El enfoque de tolerancia cero ha sido defendido en términos de protección de la salud pública. En la práctica, hace lo contrario, acrecentando injusticia y corrupción. Más información, en inglés, está disponible abajo.
By Oliver Carroll
Artyom had been minding his business, waiting for a friend near a metro station in Moscow’s lugubrious suburbs.
The Russian winter had already hung its evening shadow on the city, so the 26-year-old computer technician did not immediately notice the three officers who made their way from the underpass. By the time the men were in sight, it was already too late. Artyom, who had a joint in his top pocket, knew the encounter would not end well – they “never do”. So he ran.
Freedom ended a minute later with the embrace of a dozen policemen, a broken nose and a serious head injury.
Several months later, Artyom – not his real name – was charged under the infamous article 228 of Russia’s criminal code, and accused of possession of hard drugs.
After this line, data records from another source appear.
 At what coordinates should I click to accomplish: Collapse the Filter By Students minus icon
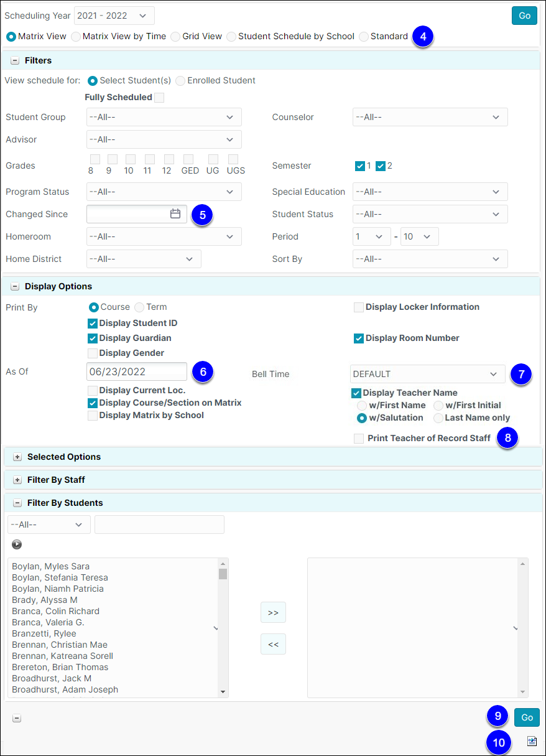click(17, 503)
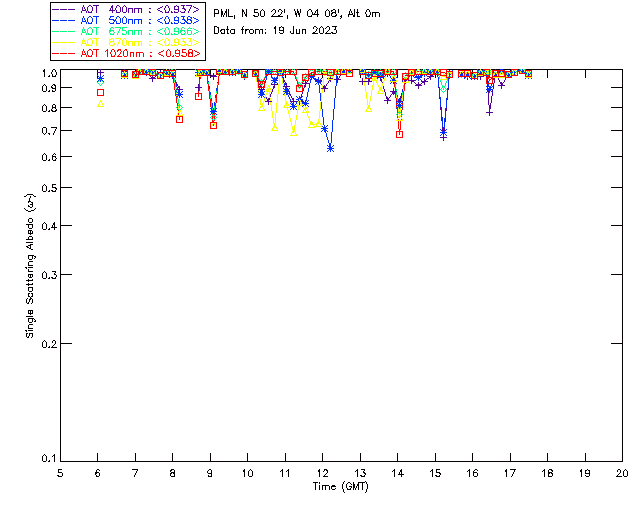Click the red square marker near 8 GMT

179,119
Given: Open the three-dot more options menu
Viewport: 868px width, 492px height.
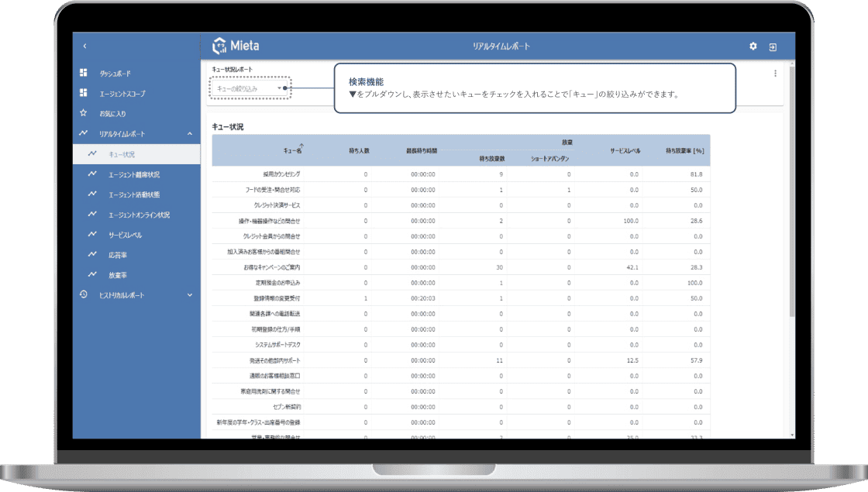Looking at the screenshot, I should tap(775, 74).
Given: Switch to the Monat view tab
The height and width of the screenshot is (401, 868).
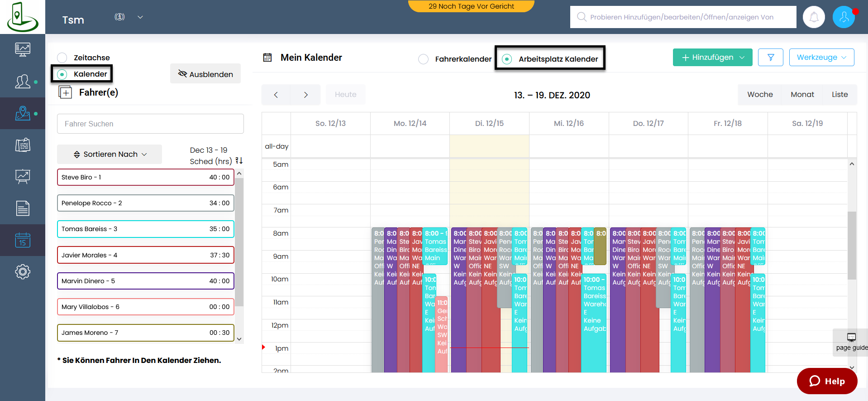Looking at the screenshot, I should [x=802, y=95].
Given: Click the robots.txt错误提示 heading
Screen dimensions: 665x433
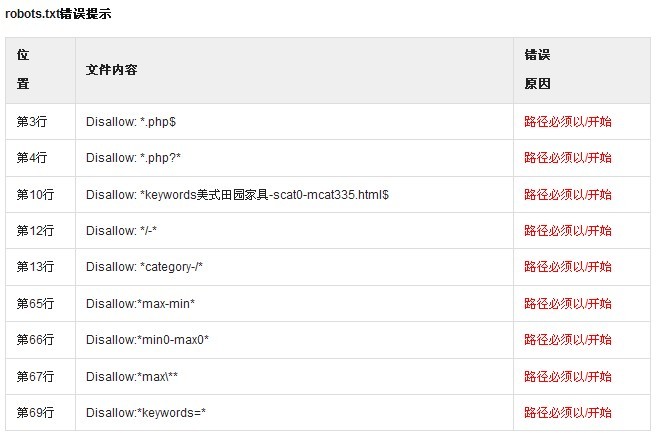Looking at the screenshot, I should (58, 14).
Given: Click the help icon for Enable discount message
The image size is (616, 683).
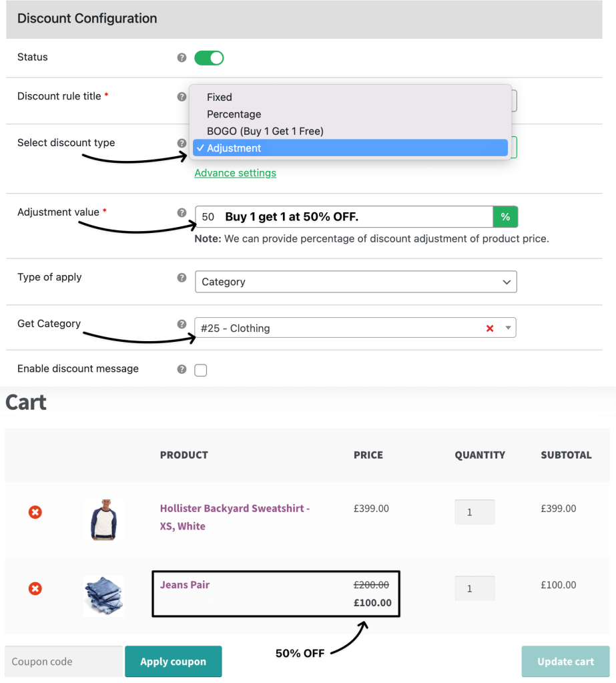Looking at the screenshot, I should coord(182,369).
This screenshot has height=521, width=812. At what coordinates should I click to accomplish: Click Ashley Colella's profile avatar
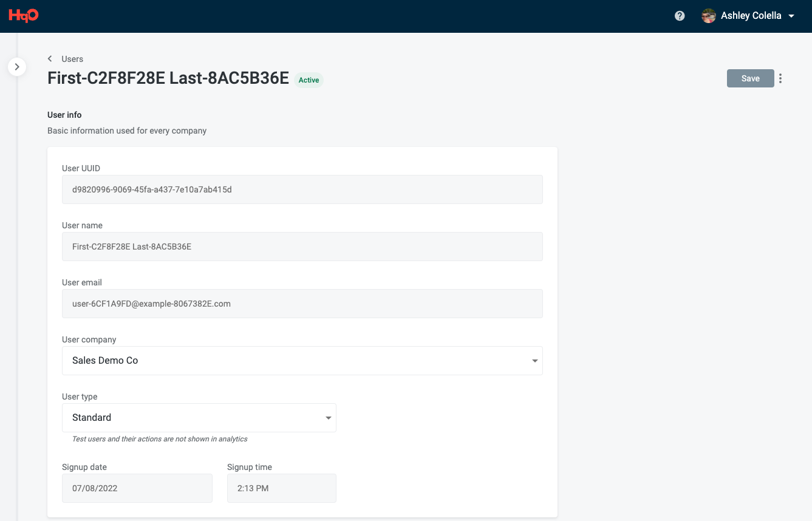[708, 16]
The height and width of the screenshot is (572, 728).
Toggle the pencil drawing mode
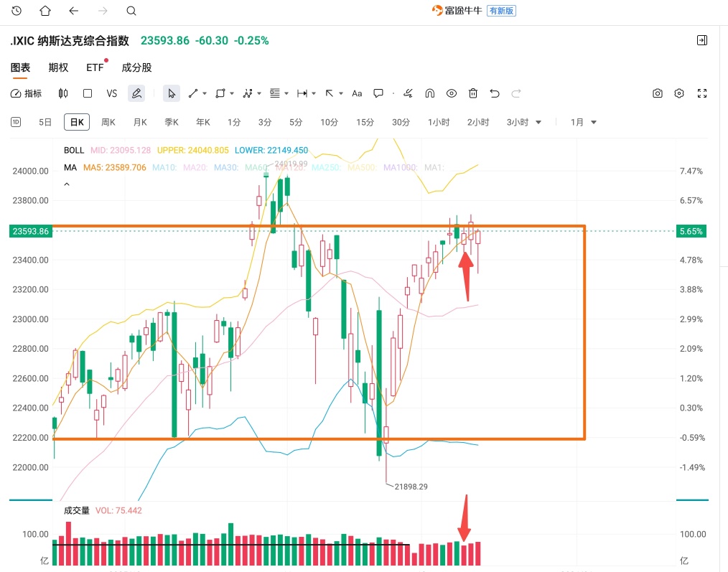136,93
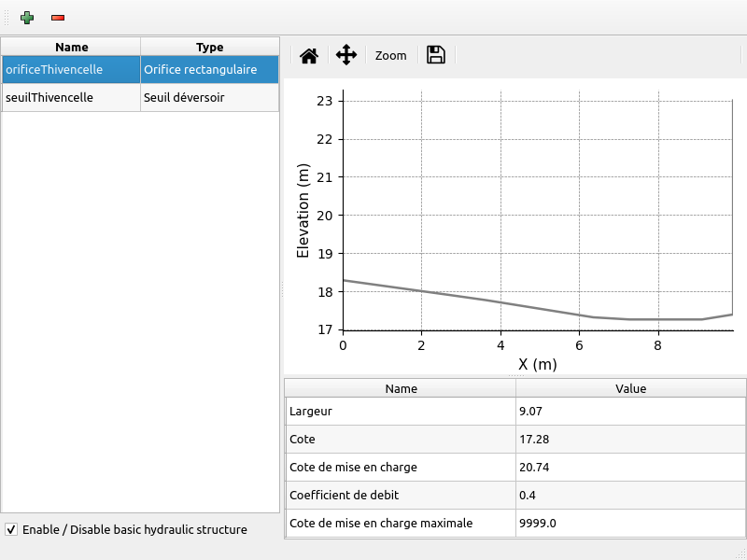Screen dimensions: 747x560
Task: Click the Coefficient de debit value 0.4
Action: click(x=629, y=495)
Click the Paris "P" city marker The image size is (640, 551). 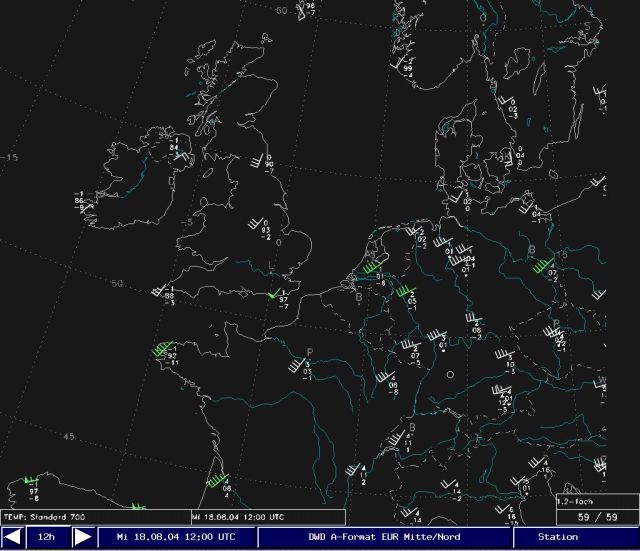coord(310,352)
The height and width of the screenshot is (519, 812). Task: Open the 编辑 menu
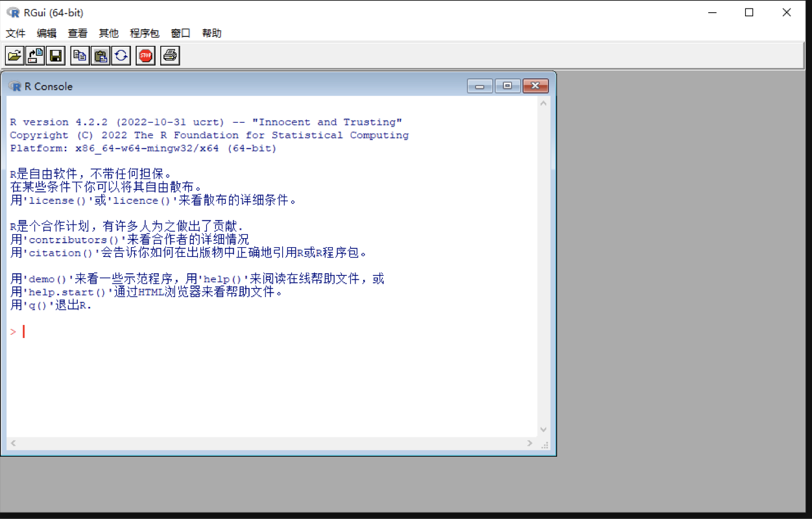click(x=47, y=33)
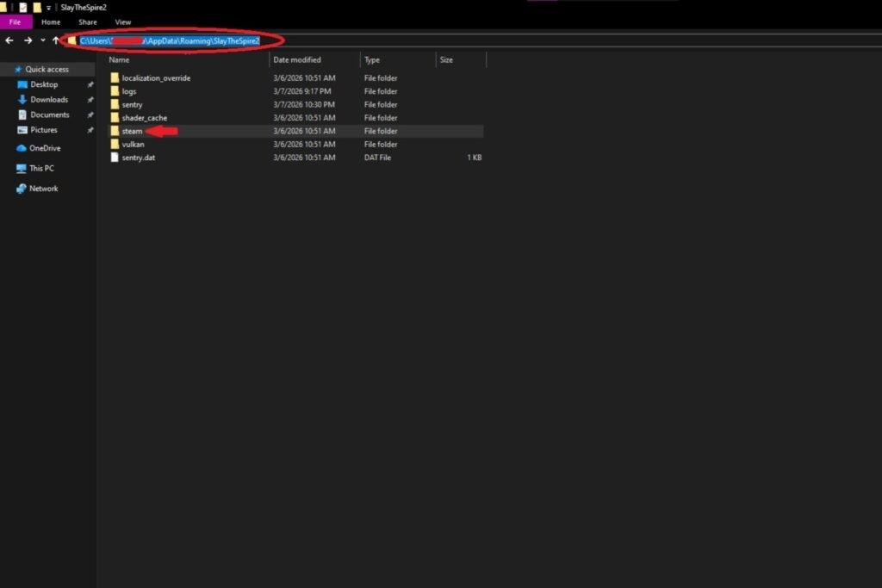Viewport: 882px width, 588px height.
Task: Open OneDrive in the sidebar
Action: [x=45, y=148]
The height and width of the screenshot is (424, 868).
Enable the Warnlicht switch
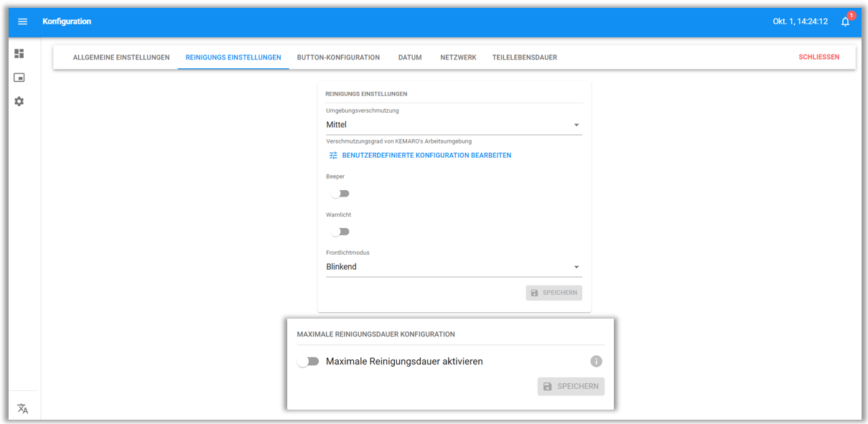click(340, 232)
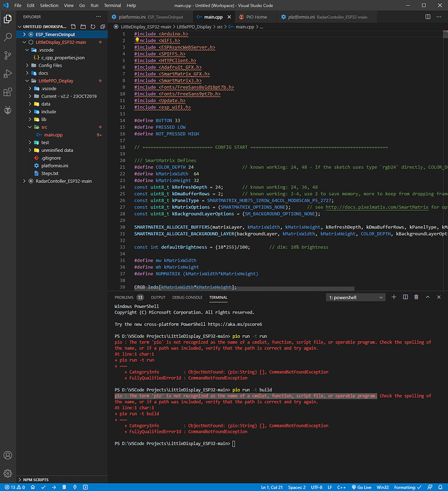
Task: Kill terminal with the trash icon
Action: pyautogui.click(x=415, y=297)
Prosecutors claimed his joint was not just marijuana and tobacco, but also contained synthetic cannabinoids. They applied for a prison sentence of three years, and given Russia’s 0.1 per cent acquittal rate, certainly expected to get it.
In the end, Artyom was lucky with the judge, who saw inconsistencies in the prosecution’s case and ordered a suspended sentence and no-travel order. But others are not so lucky. According to statistics seen by The Independent, almost half of the 102,217 guilty verdicts handed down by Russian courts in 2017 related to cannabis and related soft drugs. That year was not an exception.